Economist Maria Persson has studied how trade between the EU and developing countries could be increased. Over the last ten years this issue has been discussed more and more heatedly by the WTO (World Trade Organization), and one measure that has been suggested is reduced tariffs. However, Maria Persson's assessment shows that very good results can be achieved by, instead, simplifying procedures that need to be followed every time a good is shipped from one country to another.

"I focus on how to limit the time it takes for goods to cross the border. The more difficult the procedure for exporting, the longer it will take. My estimations show that if it takes a day less for a good to cross the border, the value of exports could increase by one percent," says the researcher, who has used questionnaire material from the World Bank where various intermediaries in commerce were asked how long it takes for goods to pass the border, while also controlling for what the 'normal' level of trade would be.

"If trade increases, this can lead to increased economic growth and thereby reduced poverty in many countries.

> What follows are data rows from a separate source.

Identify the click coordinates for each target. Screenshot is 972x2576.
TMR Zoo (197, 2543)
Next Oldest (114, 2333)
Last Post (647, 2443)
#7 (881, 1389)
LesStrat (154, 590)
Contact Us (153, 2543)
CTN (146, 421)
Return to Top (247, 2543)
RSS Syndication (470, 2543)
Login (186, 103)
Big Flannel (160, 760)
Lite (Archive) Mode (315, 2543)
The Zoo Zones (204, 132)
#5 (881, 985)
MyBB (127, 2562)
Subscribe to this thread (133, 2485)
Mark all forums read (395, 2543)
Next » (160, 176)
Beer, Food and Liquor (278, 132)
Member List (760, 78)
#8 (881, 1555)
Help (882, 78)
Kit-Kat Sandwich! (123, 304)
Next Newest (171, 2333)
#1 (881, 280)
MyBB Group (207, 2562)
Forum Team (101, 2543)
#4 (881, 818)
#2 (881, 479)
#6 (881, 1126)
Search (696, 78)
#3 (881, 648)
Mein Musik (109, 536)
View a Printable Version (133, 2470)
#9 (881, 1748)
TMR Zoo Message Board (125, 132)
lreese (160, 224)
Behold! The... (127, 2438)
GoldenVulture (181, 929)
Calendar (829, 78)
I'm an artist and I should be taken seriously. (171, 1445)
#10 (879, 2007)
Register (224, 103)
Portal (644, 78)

At the same time exports would be more diversified, since a greater amount of different products could be exported. This would make developing countries less vulnerable, which is an advantage of this type of reform."

Many countries have great costs associated with trade itself, a fact that has previously been invisible. In practice, exaggerated bureaucracy and slow processing, for example, lead to food rotting while it is held before being exported or to some competitor winning the race to get the latest high-tech gadget to the market, which lowers the price the gadget could have commanded. Delays cost exporting countries a great deal of money.

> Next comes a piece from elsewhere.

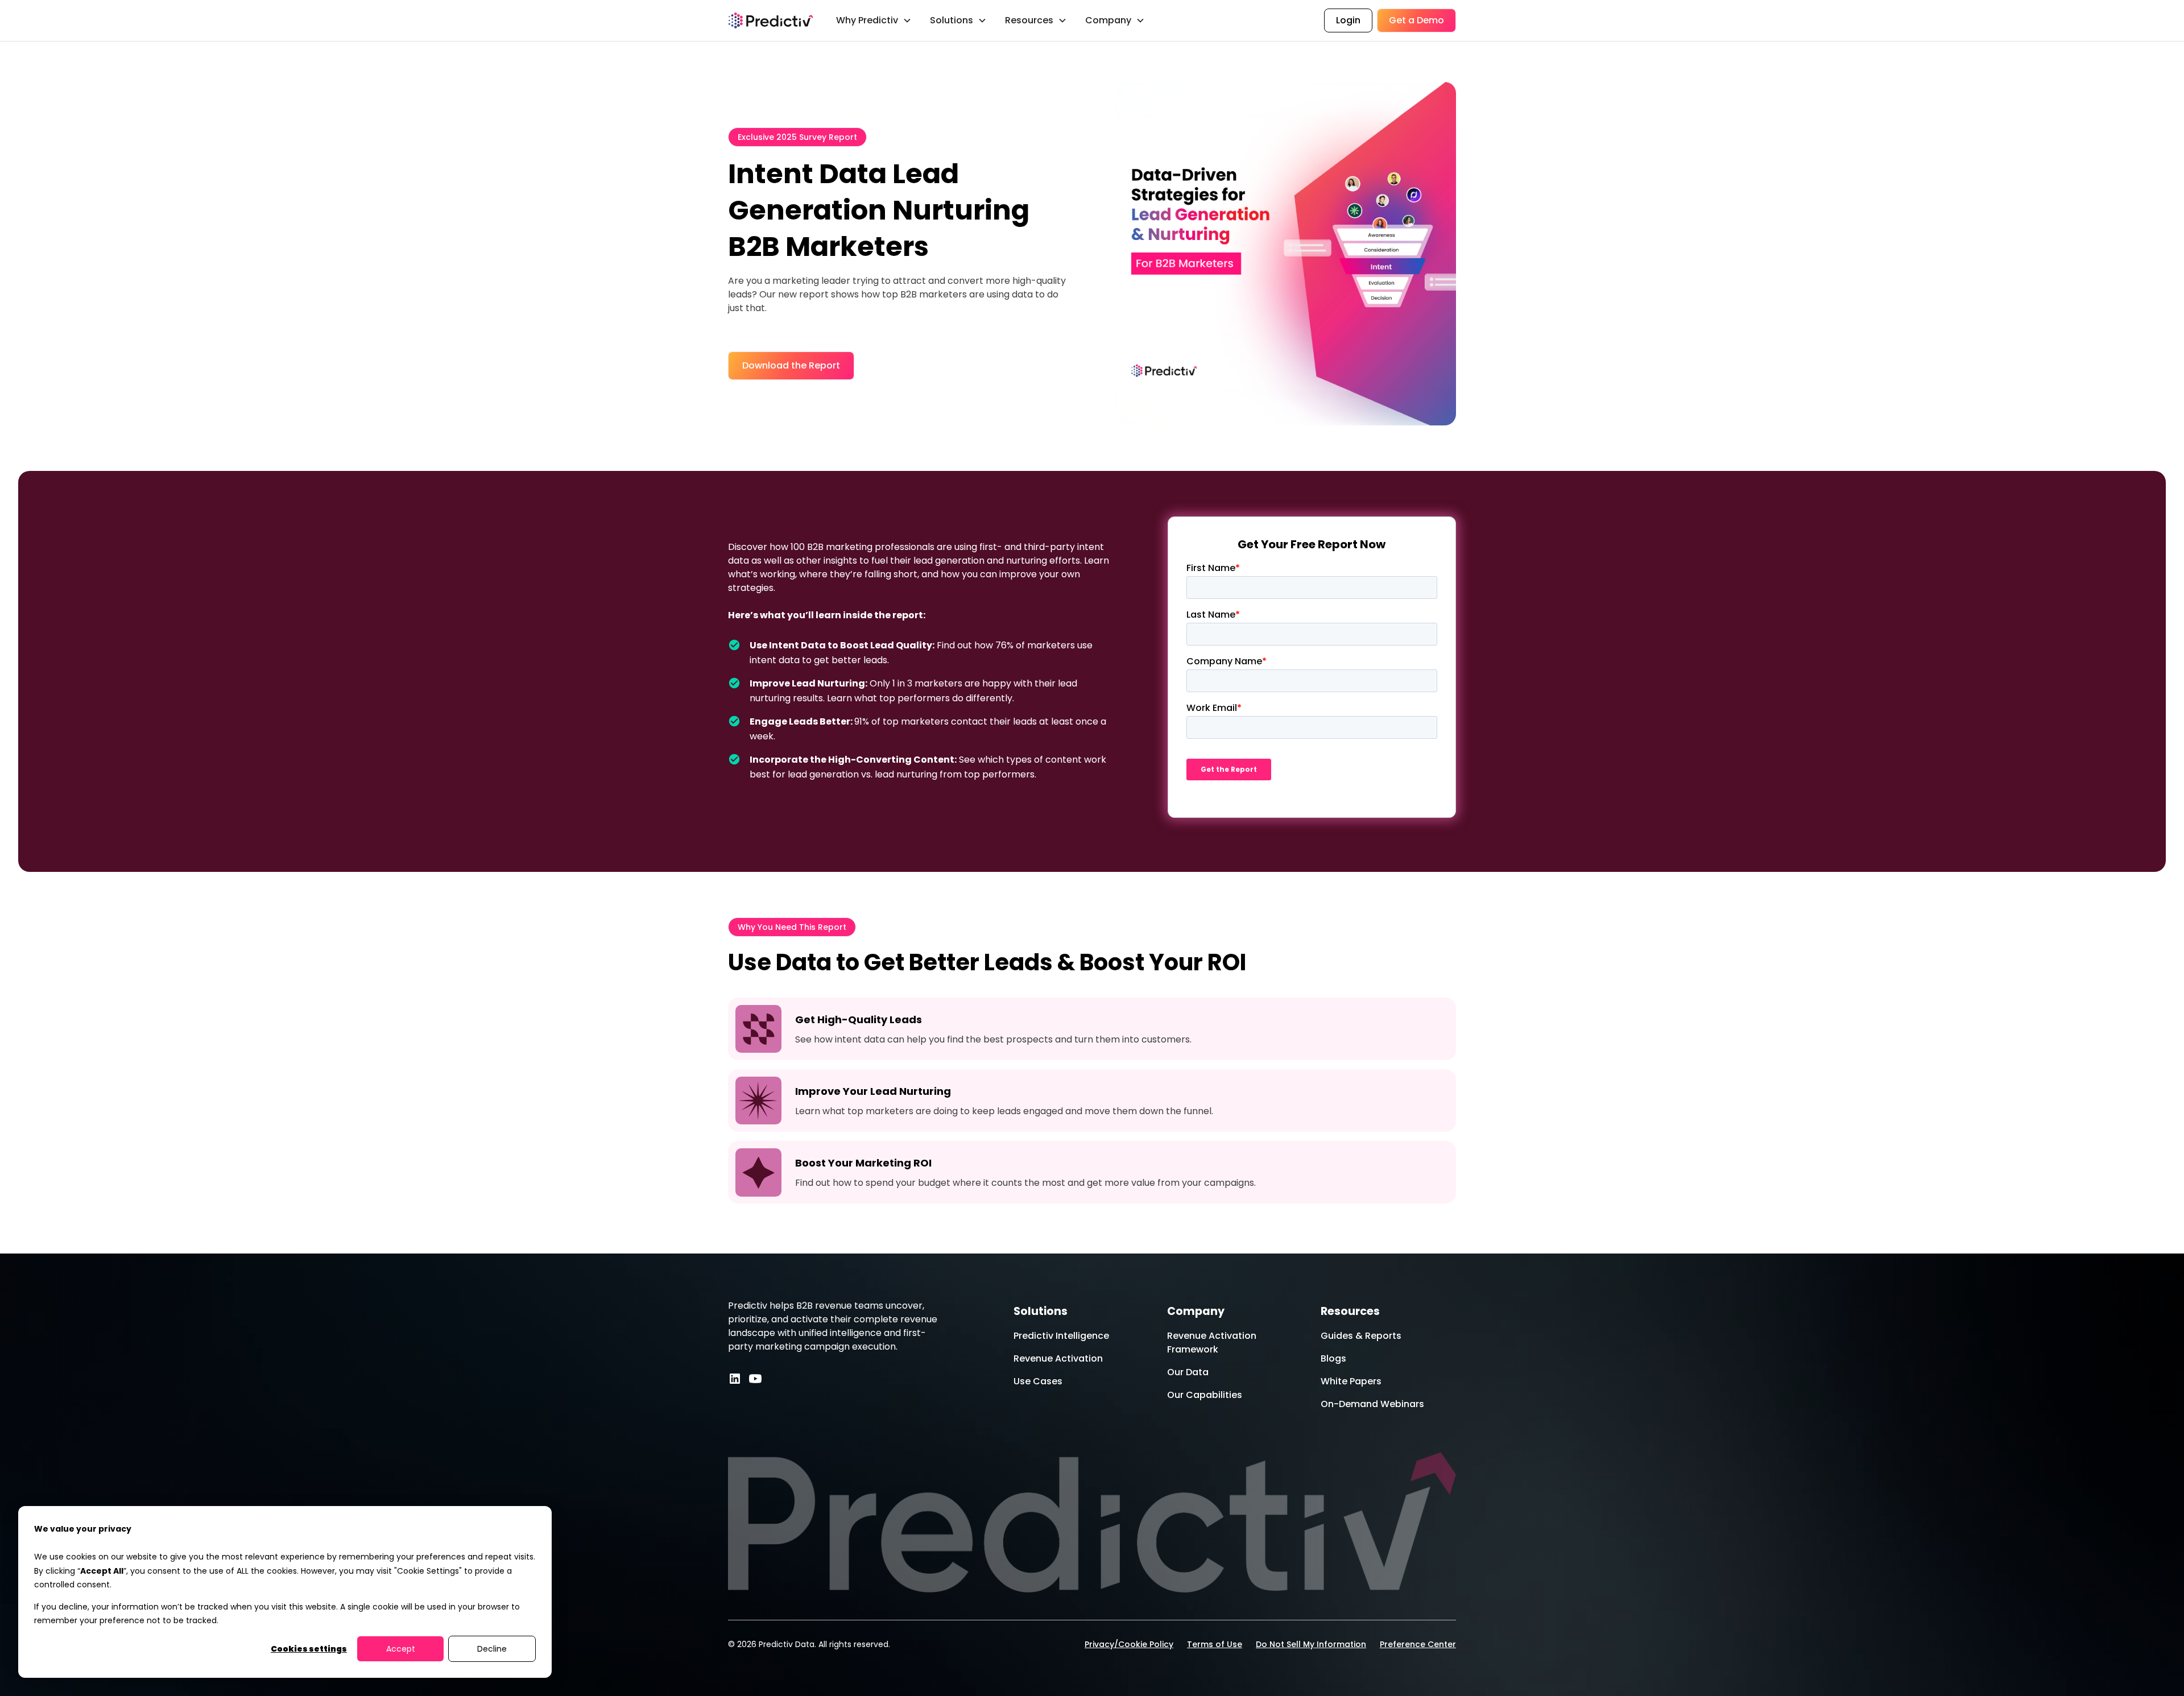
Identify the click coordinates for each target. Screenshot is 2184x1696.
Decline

At the same time, the issue of tariffs is becoming less and less important, since their general levels are successively declining. This means that there is great potential for increasing trade by introducing more efficient border bureaucracy.

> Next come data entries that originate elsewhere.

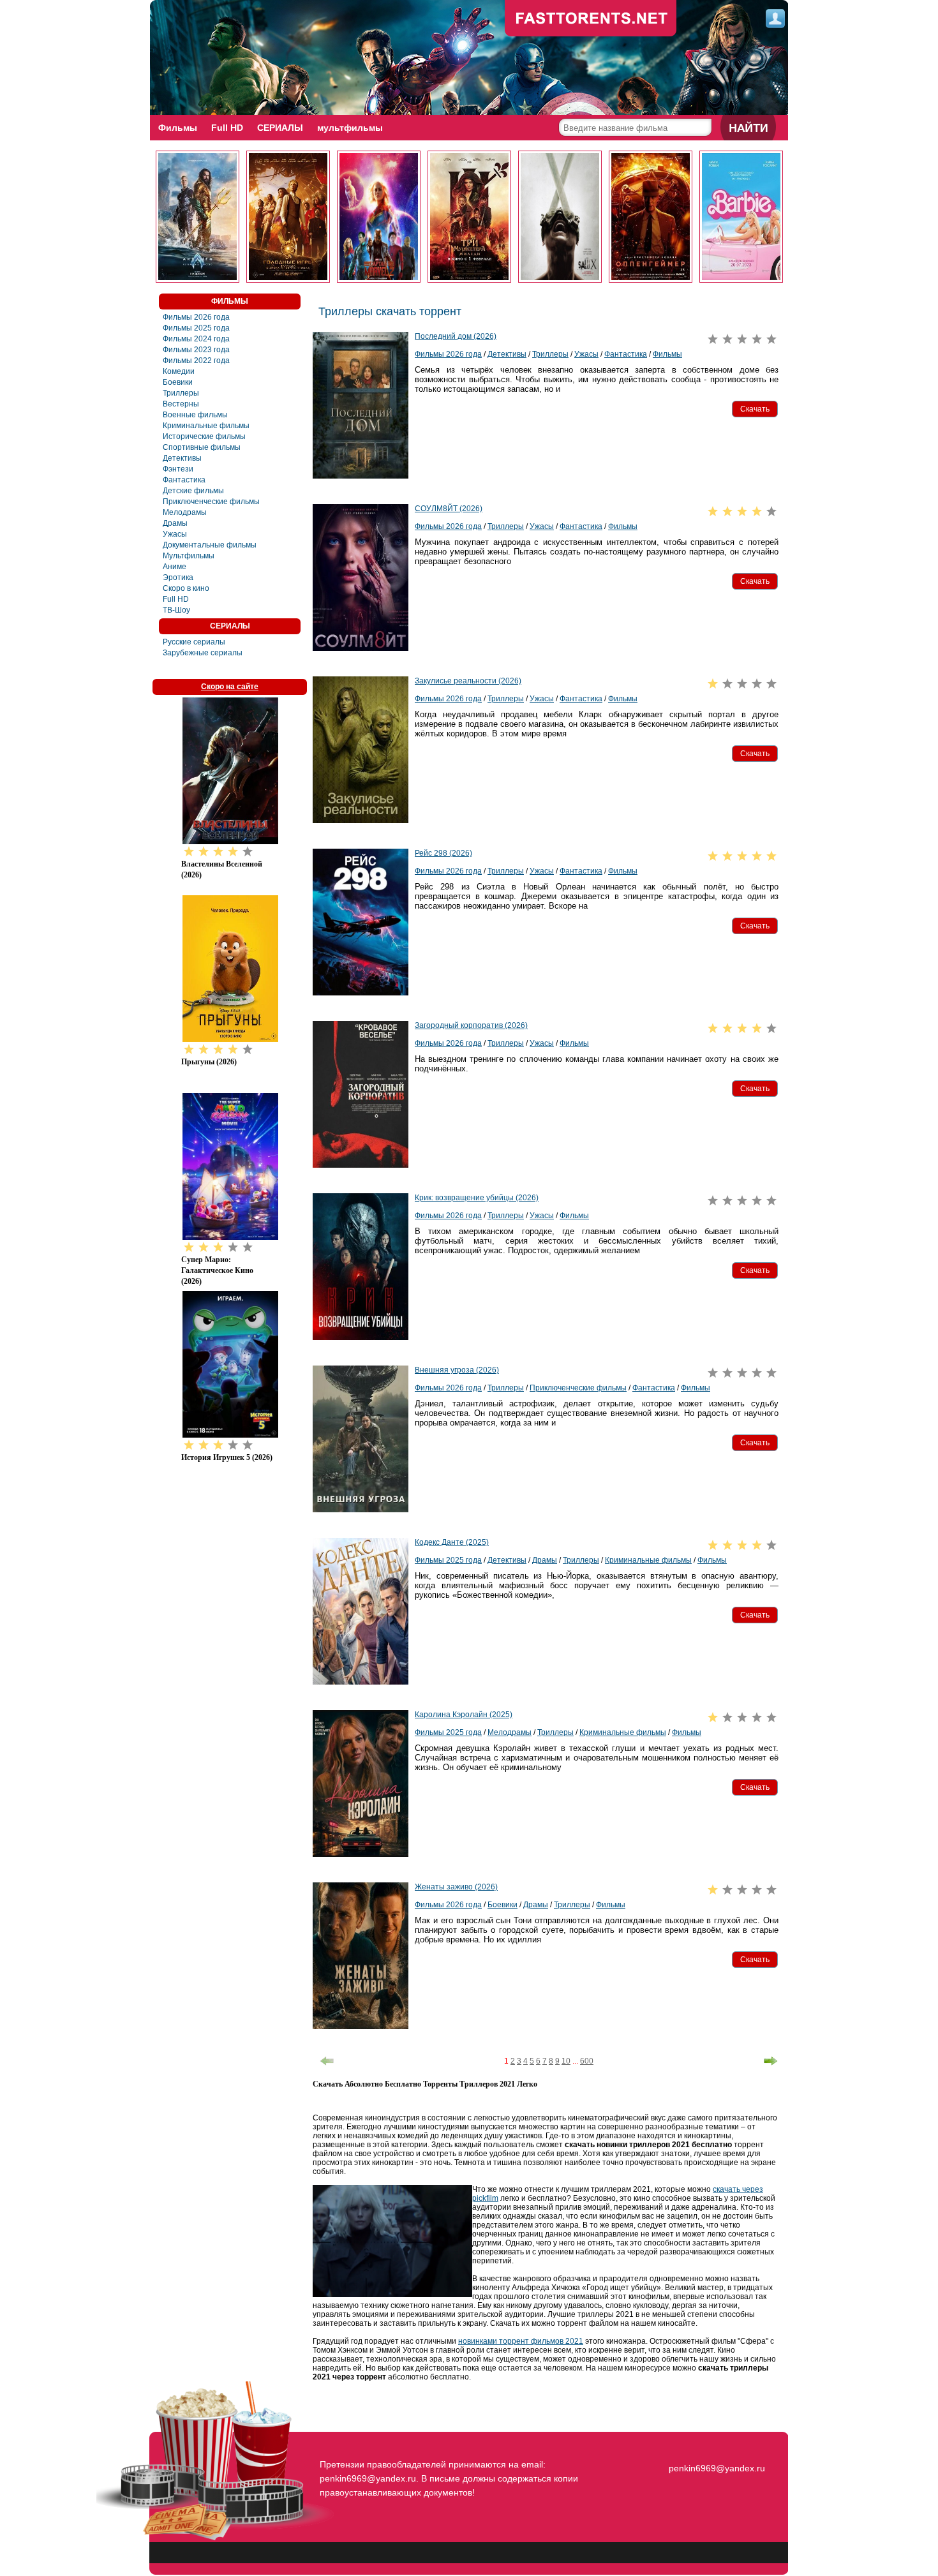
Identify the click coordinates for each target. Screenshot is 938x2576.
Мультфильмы (188, 555)
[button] (755, 409)
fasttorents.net (715, 2445)
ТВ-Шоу (176, 610)
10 (566, 2061)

"Considering that in most developing countries it takes a very long time for exported goods to pass the country's own border, an average of 34 days, it is realistic to expect much larger savings than one day without it costing very much. The positive effects could be very large."

It is often a matter of removing bottlenecks. For instance, more readily available information about what rules apply to exports would simplify matters a great deal for the trader. The countries can limit the number of documents that need to be filled out. Other simple measures are to extend the open hours at offices that perform crucial stamping of documents.

If EU countries also worked to make import procedures more efficient in a corresponding way, the impact would be even greater. At the border, personnel can learn simple techniques for assessing risks by using random inspections, which would help speed up passage and increase security as well.

"'Trade facilitation' does not necessarily mean less monitoring, but rather smarter monitoring. Companies that have shipped goods for twenty years without any problems could be trusted more by customs officials, whereas shipments where the exporter has not been shown to be reliable should be checked more carefully. It's a matter of risk assessment, and that is something that Sweden has been a pioneer in," says Maria Persson.

Contact Maria Persson at cell phone: +46 (0)73-04 12 543 or maria.persson@nek.lu.se

Pressofficer: Kristina Rörström, +46-706 047 037; Kristina.Rorstrom@ehl.lu.se

Kristina Rörström | idw
Further information:
http://www.lu.se
http://www.vr.se

More articles from Social Sciences:

nachricht New measure for the wellbeing of populations could replace Human Development Index
07.11.2018 | International Institute for Applied Systems Analysis (IIASA)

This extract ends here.